**DIRECTIONS:**
Each record below should be set down exactly.

--- DATA SHOWN Enclosed Below ---

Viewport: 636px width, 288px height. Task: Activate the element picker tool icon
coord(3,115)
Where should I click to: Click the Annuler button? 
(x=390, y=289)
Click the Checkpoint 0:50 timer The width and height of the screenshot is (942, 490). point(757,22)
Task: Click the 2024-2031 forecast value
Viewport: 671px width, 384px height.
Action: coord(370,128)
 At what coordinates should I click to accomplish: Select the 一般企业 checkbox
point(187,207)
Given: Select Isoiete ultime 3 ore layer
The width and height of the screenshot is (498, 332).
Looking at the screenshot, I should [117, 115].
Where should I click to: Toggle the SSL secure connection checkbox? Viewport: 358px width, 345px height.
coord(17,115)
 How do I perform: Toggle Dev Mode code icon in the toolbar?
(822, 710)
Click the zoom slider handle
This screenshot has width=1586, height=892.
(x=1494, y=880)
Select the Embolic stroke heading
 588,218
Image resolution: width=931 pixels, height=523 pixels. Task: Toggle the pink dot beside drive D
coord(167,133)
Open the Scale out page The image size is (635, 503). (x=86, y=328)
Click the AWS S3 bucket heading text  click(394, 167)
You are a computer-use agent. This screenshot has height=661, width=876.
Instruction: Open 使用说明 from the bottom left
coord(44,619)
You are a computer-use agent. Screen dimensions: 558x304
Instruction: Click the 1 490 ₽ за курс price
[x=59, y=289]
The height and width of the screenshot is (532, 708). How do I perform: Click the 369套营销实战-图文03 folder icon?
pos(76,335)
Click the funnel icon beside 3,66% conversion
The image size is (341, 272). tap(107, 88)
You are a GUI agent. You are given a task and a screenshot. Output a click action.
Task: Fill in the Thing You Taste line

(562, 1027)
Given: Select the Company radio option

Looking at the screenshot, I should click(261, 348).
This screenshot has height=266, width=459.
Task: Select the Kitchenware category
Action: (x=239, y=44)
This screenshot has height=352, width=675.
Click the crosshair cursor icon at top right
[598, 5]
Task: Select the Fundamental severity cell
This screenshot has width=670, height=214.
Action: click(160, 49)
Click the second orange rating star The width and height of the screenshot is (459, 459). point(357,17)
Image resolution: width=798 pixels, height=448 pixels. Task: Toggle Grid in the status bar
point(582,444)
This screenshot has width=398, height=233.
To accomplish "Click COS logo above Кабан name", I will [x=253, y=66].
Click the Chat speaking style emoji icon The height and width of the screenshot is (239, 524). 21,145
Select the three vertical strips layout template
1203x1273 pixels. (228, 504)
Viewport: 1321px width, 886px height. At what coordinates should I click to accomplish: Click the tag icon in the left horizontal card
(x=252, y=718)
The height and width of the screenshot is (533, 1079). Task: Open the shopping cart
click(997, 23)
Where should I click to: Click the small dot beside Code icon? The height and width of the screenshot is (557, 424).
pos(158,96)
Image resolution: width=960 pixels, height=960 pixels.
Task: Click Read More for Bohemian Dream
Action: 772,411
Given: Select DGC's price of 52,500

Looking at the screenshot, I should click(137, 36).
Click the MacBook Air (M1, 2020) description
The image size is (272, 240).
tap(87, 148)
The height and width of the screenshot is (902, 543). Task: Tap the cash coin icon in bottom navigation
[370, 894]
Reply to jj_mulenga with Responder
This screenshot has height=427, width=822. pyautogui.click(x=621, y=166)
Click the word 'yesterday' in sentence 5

--- End of Enclosed DATA SHOWN ---

**TASK ANSWER:**
Viewport: 636px width, 288px height. Task: Activate the element picker tool icon
coord(3,115)
Where should I click to: Click the Annuler button? 
(x=390, y=289)
Click the Checkpoint 0:50 timer The width and height of the screenshot is (942, 490). point(757,22)
Task: Click the 2024-2031 forecast value
Viewport: 671px width, 384px height.
Action: coord(370,128)
 At what coordinates should I click to accomplish: Select the 一般企业 checkbox
point(187,207)
Given: Select Isoiete ultime 3 ore layer
The width and height of the screenshot is (498, 332).
Looking at the screenshot, I should [117, 115].
Where should I click to: Toggle the SSL secure connection checkbox? Viewport: 358px width, 345px height.
coord(17,115)
 How do I perform: Toggle Dev Mode code icon in the toolbar?
(822, 710)
Click the zoom slider handle
This screenshot has width=1586, height=892.
(x=1494, y=880)
Select the Embolic stroke heading
 588,218
Image resolution: width=931 pixels, height=523 pixels. Task: Toggle the pink dot beside drive D
coord(167,133)
Open the Scale out page The image size is (635, 503). (x=86, y=328)
Click the AWS S3 bucket heading text  click(394, 167)
You are a computer-use agent. This screenshot has height=661, width=876.
Instruction: Open 使用说明 from the bottom left
coord(44,619)
You are a computer-use agent. Screen dimensions: 558x304
Instruction: Click the 1 490 ₽ за курс price
[x=59, y=289]
The height and width of the screenshot is (532, 708). How do I perform: Click the 369套营销实战-图文03 folder icon?
pos(76,335)
Click the funnel icon beside 3,66% conversion
The image size is (341, 272). tap(107, 88)
You are a GUI agent. You are given a task and a screenshot. Output a click action.
Task: Fill in the Thing You Taste line

(562, 1027)
Given: Select the Company radio option

Looking at the screenshot, I should click(261, 348).
This screenshot has height=266, width=459.
Task: Select the Kitchenware category
Action: (x=239, y=44)
This screenshot has height=352, width=675.
Click the crosshair cursor icon at top right
[598, 5]
Task: Select the Fundamental severity cell
This screenshot has width=670, height=214.
Action: click(160, 49)
Click the second orange rating star The width and height of the screenshot is (459, 459). point(357,17)
Image resolution: width=798 pixels, height=448 pixels. Task: Toggle Grid in the status bar
point(582,444)
This screenshot has width=398, height=233.
To accomplish "Click COS logo above Кабан name", I will [x=253, y=66].
Click the Chat speaking style emoji icon The height and width of the screenshot is (239, 524). 21,145
Select the three vertical strips layout template
1203x1273 pixels. (228, 504)
Viewport: 1321px width, 886px height. At what coordinates should I click to accomplish: Click the tag icon in the left horizontal card
(x=252, y=718)
The height and width of the screenshot is (533, 1079). Task: Open the shopping cart
click(997, 23)
Where should I click to: Click the small dot beside Code icon? The height and width of the screenshot is (557, 424).
pos(158,96)
Image resolution: width=960 pixels, height=960 pixels.
Task: Click Read More for Bohemian Dream
Action: 772,411
Given: Select DGC's price of 52,500

Looking at the screenshot, I should click(137, 36).
Click the MacBook Air (M1, 2020) description
The image size is (272, 240).
tap(87, 148)
The height and width of the screenshot is (902, 543). Task: Tap the cash coin icon in bottom navigation
[370, 894]
Reply to jj_mulenga with Responder
This screenshot has height=427, width=822. pyautogui.click(x=621, y=166)
Click the word 'yesterday' in sentence 5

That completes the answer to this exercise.